Mr. Garrett began producing records in 1959 for Liberty Records in Los Angeles. At the time, Liberty was best known for novelty records by the Chipmunks, but with Mr. Garrett recruiting artists and finding material for them, the label became a major force in pop music.
His first significant signing was Bobby Vee, a singer from Fargo, N.D. Mr. Vee’s recording of “Take Good Care of My Baby,” written by Carole King and Gerry Goffin, was his only No. 1 record and Mr. Garrett’s first. (Mr. Garrett collaborated with Ms. King on a new opening for the song.)
Of all his productions, it was his favorite, Mr. Garrett said, because “you only get one first No. 1 song.”
Mr. Garrett signed Gary Lewis and the Playboys in 1964 after discovering them performing at Disneyland. (Mr. Lewis is the son of the comedian and actor Jerry Lewis.) The group’s recording of “This Diamond Ring” reached the top of the Billboard singles chart in 1965 and sold more than a million copies. It was the first of seven Top 10 singles the group would have in less than two years.
The arranger of “This Diamond Ring,” and many other Garrett productions, was Leon Russell, later a successful recording artist in his own right. Another studio associate of Mr. Garrett’s was Phil Spector, the flamboyant and influential producer who was later convicted of murder.

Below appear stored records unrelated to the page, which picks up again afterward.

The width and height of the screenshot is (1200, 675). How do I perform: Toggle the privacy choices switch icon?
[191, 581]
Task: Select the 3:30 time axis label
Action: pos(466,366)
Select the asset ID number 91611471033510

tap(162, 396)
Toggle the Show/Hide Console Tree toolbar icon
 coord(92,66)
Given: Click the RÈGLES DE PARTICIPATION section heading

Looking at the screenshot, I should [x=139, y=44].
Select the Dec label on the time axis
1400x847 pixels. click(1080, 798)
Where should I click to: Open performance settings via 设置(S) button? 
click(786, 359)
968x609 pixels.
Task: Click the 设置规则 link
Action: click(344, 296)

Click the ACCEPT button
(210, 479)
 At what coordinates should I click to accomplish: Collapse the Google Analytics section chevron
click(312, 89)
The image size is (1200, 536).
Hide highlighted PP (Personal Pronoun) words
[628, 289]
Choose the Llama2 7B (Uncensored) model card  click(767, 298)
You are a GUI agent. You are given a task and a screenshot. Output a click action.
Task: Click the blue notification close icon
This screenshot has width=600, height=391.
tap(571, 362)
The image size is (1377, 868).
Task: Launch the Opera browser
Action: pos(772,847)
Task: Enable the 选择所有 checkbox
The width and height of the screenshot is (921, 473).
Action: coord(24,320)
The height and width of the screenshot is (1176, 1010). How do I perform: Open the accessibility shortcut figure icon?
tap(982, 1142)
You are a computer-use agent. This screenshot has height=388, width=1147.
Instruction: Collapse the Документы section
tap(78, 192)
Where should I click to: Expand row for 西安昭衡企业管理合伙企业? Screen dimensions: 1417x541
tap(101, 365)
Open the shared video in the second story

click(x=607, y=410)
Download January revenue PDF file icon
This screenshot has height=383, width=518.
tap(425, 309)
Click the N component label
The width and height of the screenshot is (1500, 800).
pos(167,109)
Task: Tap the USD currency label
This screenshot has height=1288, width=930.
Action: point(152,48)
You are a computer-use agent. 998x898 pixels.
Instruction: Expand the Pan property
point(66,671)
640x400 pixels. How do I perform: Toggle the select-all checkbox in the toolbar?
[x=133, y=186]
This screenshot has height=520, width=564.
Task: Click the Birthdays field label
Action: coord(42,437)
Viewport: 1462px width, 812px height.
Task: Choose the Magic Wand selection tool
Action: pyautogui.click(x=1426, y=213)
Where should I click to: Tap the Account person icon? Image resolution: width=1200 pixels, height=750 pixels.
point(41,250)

Mr. Garrett left Liberty after seven years and formed his own company. He went on to work with, among many other artists, Vicki Lawrence, whose “The Night the Lights Went Out in Georgia” was another No. 1 single, and Cher, whose Garrett-produced solo records in the 1970s included the No. 1 hits “Gypsys, Tramps and Thieves,” “Half-Breed” and “Dark Lady.”
He also produced a series of instrumental albums under the name “The 50 Guitars of Tommy Garrett” and scores for Clint Eastwood and Burt Reynolds movies.
Mr. Garrett found success outside the music industry by presciently buying the rights to hundreds of Republic and RKO films in 1976 and releasing them for home viewing as the videotape revolution was beginning. He retired in the early 1980s to a ranch in Sonoita, Ariz.
Thomas Lesslie Garrett was born in Dallas on July 5, 1938. His father, also named Thomas, was a lawyer and bail bondsman. His mother was the former Lila Ables. He got his nickname, derived from Levi Garrett, a popular brand of snuff, in junior high school.
His first two marriages ended in divorce. In addition to his third wife, the former Nettie Sanford, he is survived by four daughters, Gwen Garrett Godfrey, Gretchen Garrett, Dawn Garrett Harris and Lesslie Garrett Gunderson.
He quit high school in the ninth grade, was hired as an errand boy at a local radio station and then left for Hollywood with the hope of getting into the music business, but the closest he got was selling records in a store on Sunset Boulevard. Returning to Texas, he talked his way into disc jockey jobs in Dallas, Wichita Falls and Lubbock.
After tiring of stunts like broadcasting for a week from a car atop a flagpole to promote an automobile dealership (he was credited with the sale of some 50 Renaults), Mr. Garrett persuaded a former co-worker from the Hollywood record store to help get him hired at Liberty, where he was promotion director before becoming a prolific producer.
In his first year, he said, he went from making $90 a week to making $140,000 a year. In 1968, he sold the several independent companies he had created to Warner Bros. for more than $2.2 million.
Despite his instinct for identifying successful singers and songs, Mr. Garrett was not much of a musician himself.
In an interview with Tape Op magazine in 2009, he recalled taking guitar lessons in Dallas for three years as a youngster.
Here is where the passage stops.